About this task →
Would you write out the records below exactly as given?

Record set →
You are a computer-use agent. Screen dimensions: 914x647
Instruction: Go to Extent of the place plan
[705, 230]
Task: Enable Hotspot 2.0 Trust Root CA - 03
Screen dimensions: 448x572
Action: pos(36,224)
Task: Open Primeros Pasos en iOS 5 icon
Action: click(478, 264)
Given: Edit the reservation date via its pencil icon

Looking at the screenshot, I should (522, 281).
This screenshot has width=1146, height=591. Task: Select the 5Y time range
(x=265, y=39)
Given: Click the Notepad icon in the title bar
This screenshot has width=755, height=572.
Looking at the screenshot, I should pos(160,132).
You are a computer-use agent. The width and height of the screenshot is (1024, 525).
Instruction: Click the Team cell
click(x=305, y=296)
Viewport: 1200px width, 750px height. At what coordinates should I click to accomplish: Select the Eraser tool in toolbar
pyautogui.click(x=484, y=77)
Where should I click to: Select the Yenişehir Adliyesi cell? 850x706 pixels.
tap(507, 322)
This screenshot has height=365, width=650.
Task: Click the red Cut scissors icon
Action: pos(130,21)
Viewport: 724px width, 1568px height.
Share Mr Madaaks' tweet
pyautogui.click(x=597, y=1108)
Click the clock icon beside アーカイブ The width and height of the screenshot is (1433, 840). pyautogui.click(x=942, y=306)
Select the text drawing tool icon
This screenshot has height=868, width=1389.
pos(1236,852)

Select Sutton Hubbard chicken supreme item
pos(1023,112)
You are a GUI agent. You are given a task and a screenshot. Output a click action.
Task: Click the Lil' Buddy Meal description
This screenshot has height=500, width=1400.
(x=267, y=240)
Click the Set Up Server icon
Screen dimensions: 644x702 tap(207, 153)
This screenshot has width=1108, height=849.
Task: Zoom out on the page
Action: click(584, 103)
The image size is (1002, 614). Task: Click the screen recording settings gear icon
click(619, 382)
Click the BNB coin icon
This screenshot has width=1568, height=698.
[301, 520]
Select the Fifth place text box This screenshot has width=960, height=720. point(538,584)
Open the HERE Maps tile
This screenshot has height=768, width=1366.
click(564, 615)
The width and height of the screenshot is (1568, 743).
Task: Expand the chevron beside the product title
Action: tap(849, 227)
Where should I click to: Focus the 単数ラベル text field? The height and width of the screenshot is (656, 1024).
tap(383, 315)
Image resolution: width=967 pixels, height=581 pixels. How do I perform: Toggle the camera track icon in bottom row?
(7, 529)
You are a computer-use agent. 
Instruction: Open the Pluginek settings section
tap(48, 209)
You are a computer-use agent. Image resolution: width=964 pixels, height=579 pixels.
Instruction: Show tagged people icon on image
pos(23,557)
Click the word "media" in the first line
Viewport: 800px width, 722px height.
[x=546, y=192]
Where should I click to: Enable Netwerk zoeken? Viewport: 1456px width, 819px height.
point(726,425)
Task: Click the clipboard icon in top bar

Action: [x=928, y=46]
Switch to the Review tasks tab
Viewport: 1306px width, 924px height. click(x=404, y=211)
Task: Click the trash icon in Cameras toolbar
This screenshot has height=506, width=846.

Answer box →
You are a computer-use agent. Screen dimensions: 914x647
Instruction: Go to Extent of the place plan
[705, 230]
Task: Enable Hotspot 2.0 Trust Root CA - 03
Screen dimensions: 448x572
Action: pos(36,224)
Task: Open Primeros Pasos en iOS 5 icon
Action: click(478, 264)
Given: Edit the reservation date via its pencil icon

Looking at the screenshot, I should (522, 281).
This screenshot has width=1146, height=591. Task: Select the 5Y time range
(x=265, y=39)
Given: Click the Notepad icon in the title bar
This screenshot has width=755, height=572.
Looking at the screenshot, I should pos(160,132).
You are a computer-use agent. The width and height of the screenshot is (1024, 525).
Instruction: Click the Team cell
click(x=305, y=296)
Viewport: 1200px width, 750px height. At what coordinates should I click to accomplish: Select the Eraser tool in toolbar
pyautogui.click(x=484, y=77)
Where should I click to: Select the Yenişehir Adliyesi cell? 850x706 pixels.
tap(507, 322)
This screenshot has height=365, width=650.
Task: Click the red Cut scissors icon
Action: pos(130,21)
Viewport: 724px width, 1568px height.
Share Mr Madaaks' tweet
pyautogui.click(x=597, y=1108)
Click the clock icon beside アーカイブ The width and height of the screenshot is (1433, 840). pyautogui.click(x=942, y=306)
Select the text drawing tool icon
This screenshot has height=868, width=1389.
pos(1236,852)

Select Sutton Hubbard chicken supreme item
pos(1023,112)
You are a GUI agent. You are given a task and a screenshot. Output a click action.
Task: Click the Lil' Buddy Meal description
This screenshot has height=500, width=1400.
(x=267, y=240)
Click the Set Up Server icon
Screen dimensions: 644x702 tap(207, 153)
This screenshot has width=1108, height=849.
Task: Zoom out on the page
Action: click(584, 103)
The image size is (1002, 614). Task: Click the screen recording settings gear icon
click(619, 382)
Click the BNB coin icon
This screenshot has width=1568, height=698.
[301, 520]
Select the Fifth place text box This screenshot has width=960, height=720. point(538,584)
Open the HERE Maps tile
This screenshot has height=768, width=1366.
click(564, 615)
The width and height of the screenshot is (1568, 743).
Task: Expand the chevron beside the product title
Action: tap(849, 227)
Where should I click to: Focus the 単数ラベル text field? The height and width of the screenshot is (656, 1024).
tap(383, 315)
Image resolution: width=967 pixels, height=581 pixels. How do I perform: Toggle the camera track icon in bottom row?
(7, 529)
You are a computer-use agent. 
Instruction: Open the Pluginek settings section
tap(48, 209)
You are a computer-use agent. Image resolution: width=964 pixels, height=579 pixels.
Instruction: Show tagged people icon on image
pos(23,557)
Click the word "media" in the first line
Viewport: 800px width, 722px height.
[x=546, y=192]
Where should I click to: Enable Netwerk zoeken? Viewport: 1456px width, 819px height.
point(726,425)
Task: Click the clipboard icon in top bar

Action: [x=928, y=46]
Switch to the Review tasks tab
Viewport: 1306px width, 924px height. click(x=404, y=211)
Task: Click the trash icon in Cameras toolbar
This screenshot has height=506, width=846.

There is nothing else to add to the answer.